1 Oct 2019

'It makes sense for NZ to take leadership role on agricultural emissions' - PM

10:51 am on 1 October 2019

Farmers can expect to hear soon how much they will have to pay for their agricultural emissions over the next five years, the prime minister says.

Prime Minister Jacinda Ardern. 26 November 2018

Jacinda Ardern says the government will shortly share details on how the agricultural emissions scheme will work both before and after 2025. Photo: RNZ / Rebekah Parsons-King

Jacinda Ardern took to the world stage last week and declared that New Zealand is "determined" to be the most sustainable food producer in the world.

But now she's back from the UN Climate Action Summit in New York, she faces the formidable task of forging political consensus on how best to cut agricultural emissions.

Under a plan being considered by the government, farmers would incur some of the costs of their emissions under a levy-rebate system by 2025, and possibly via the Emissions Trading Scheme earlier.

Federated Farmers' bi-annual confidence survey, released in August, showed farmers are becoming increasingly worried about how climate change policy might affect them.

Nearly a quarter of 1432 farmers who took part in the July survey cited climate change policy and the Emissions Trading Scheme as their number one worry (23.6 percent). It's the first time since 2010 the issue has been listed by respondents as the most pressing overall.

The same month, the Interim Climate Change Committee released a report that included a proposal to introduce the agricultural sector to the ETS by 2025.

It also proposed introducing a farm-level levy/rebate scheme.

Consultation on the discussion document closed in August.

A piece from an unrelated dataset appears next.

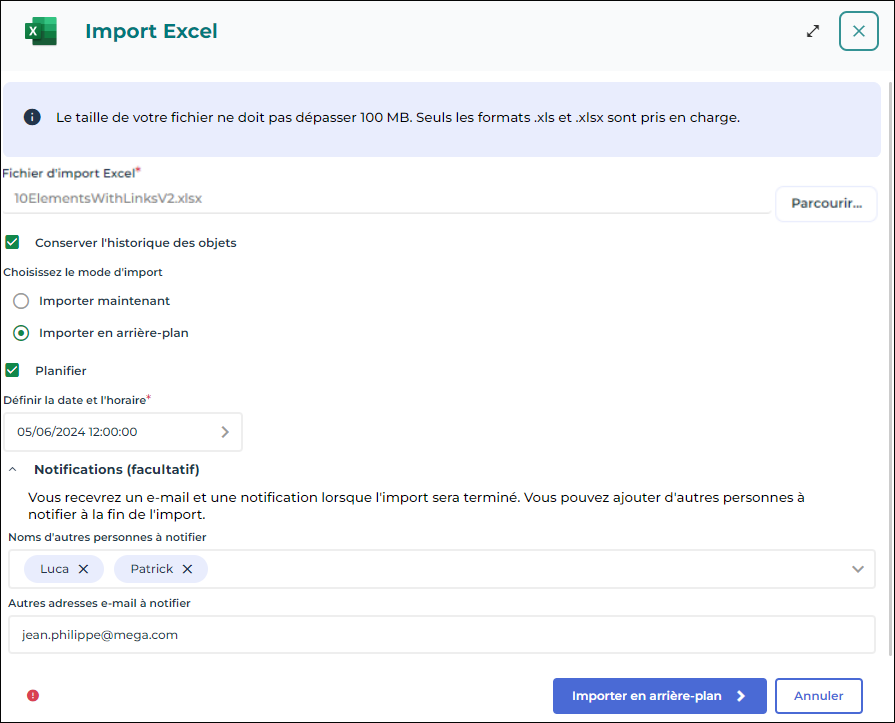This screenshot has height=723, width=895.
Task: Click the red error indicator icon
Action: 33,695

The document included the New Zealand First deal for a 95 percent discount for farmers.

Ms Ardern told Morning Report the committee's recent report said it would take until 2025 to get the infrastructure in place for a farm-by-farm pricing mechanism and measuring mechanism in place.

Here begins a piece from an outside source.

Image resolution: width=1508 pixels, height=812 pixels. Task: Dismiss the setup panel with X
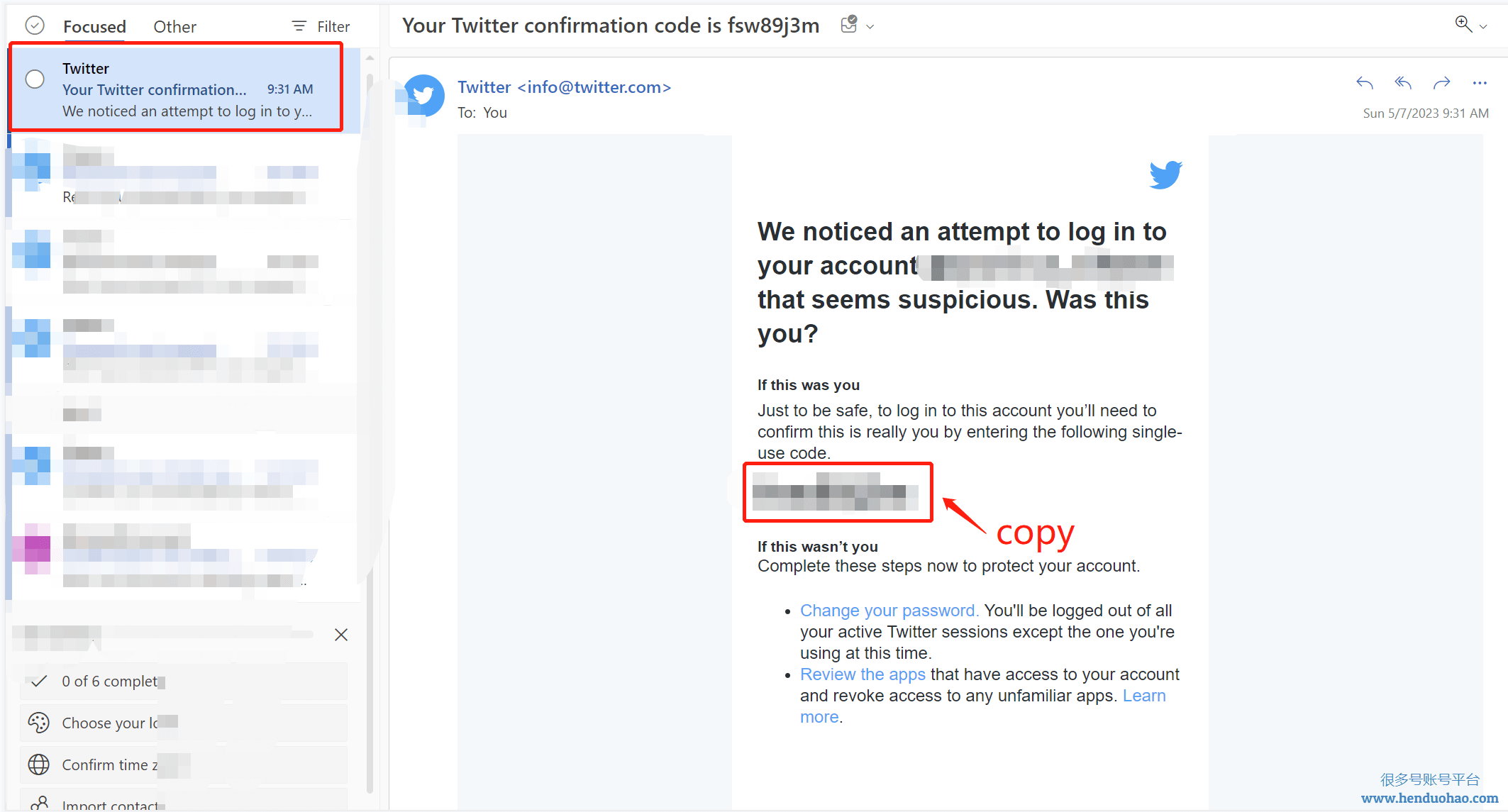point(341,635)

The government had worked hard with the farming community and leaders to ensure 2025 could be the goal.

There would be an announcement soon on what would happen before 2025, however, she had not heard any suggestion that farmers would have "some kind of loose self-regulation post-2025".

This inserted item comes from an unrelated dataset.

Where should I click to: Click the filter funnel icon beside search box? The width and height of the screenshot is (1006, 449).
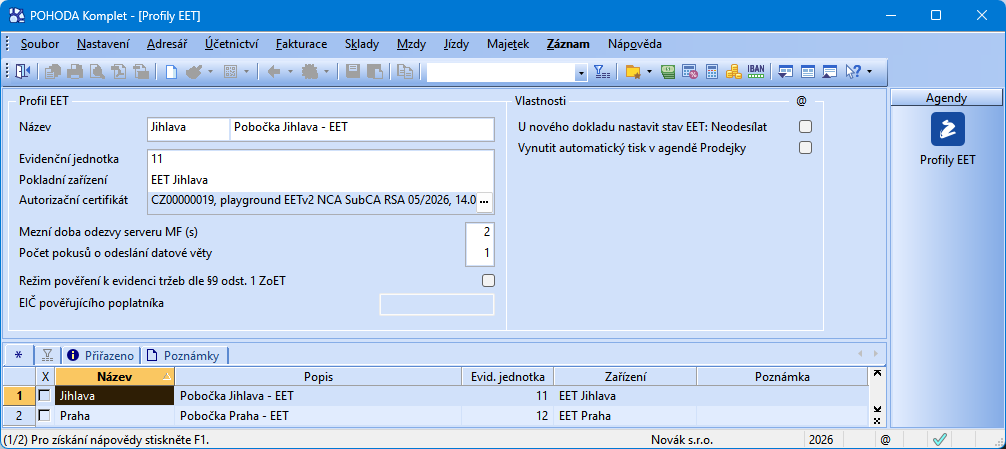pyautogui.click(x=601, y=71)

"I want to point to the historic agreement that's been reached around agricultural pricing mechanisms and farm-by-farm from 2025 which again I do think we should acknowledge is world-leading and for the purposes of us being able to trade with confidence, and point out to the world that we are sustainable food producers because that is going to affect whether or not consumers want our products.

"So it makes sense for us to actually take a leadership role here. We will benefit economically if we do so."

Grazing cows in green meadow of hilly countryside during sunset in new zealand

The government is still working on the pricing details of its emissions trading scheme that will impact on farmers. Photo: 123RF

Business confidence at 10-year low

The latest business confidence survey, ANZ Business Outlook, for August showed a net 54 percent of businesses expect conditions to deteriorate in the year ahead, from 52 percent last month.

It's at the lowest level in more than a decade.

Ms Ardern said the fundamentals of the economy were sound and New Zealand's quarterly and annual GDP are outstripping countries we compare ourselves to.

She did not rule out further fiscal stimulus, however, there had been considerable infrastructure investment covering health, education and transport in the last Budget and these benefits would take some time to work their way through the economy.

"I won't rule out us looking at additional infrastructure in the future, but we have already made considerable investment in this area."

Its economic plan released recently covered R&D tax credits, making skilled employees available for businesses, write-offs on investment for future projects.

"We are hearing things we can do that might give a bit more confidence to invest, to explore new business plans and ideas..."

She pointed out that during 3 percent growth under the last Labour government, 80 percent of the time there was "pretty negative business confidence", so the country needed to be careful not to talk ourselves "into a funk".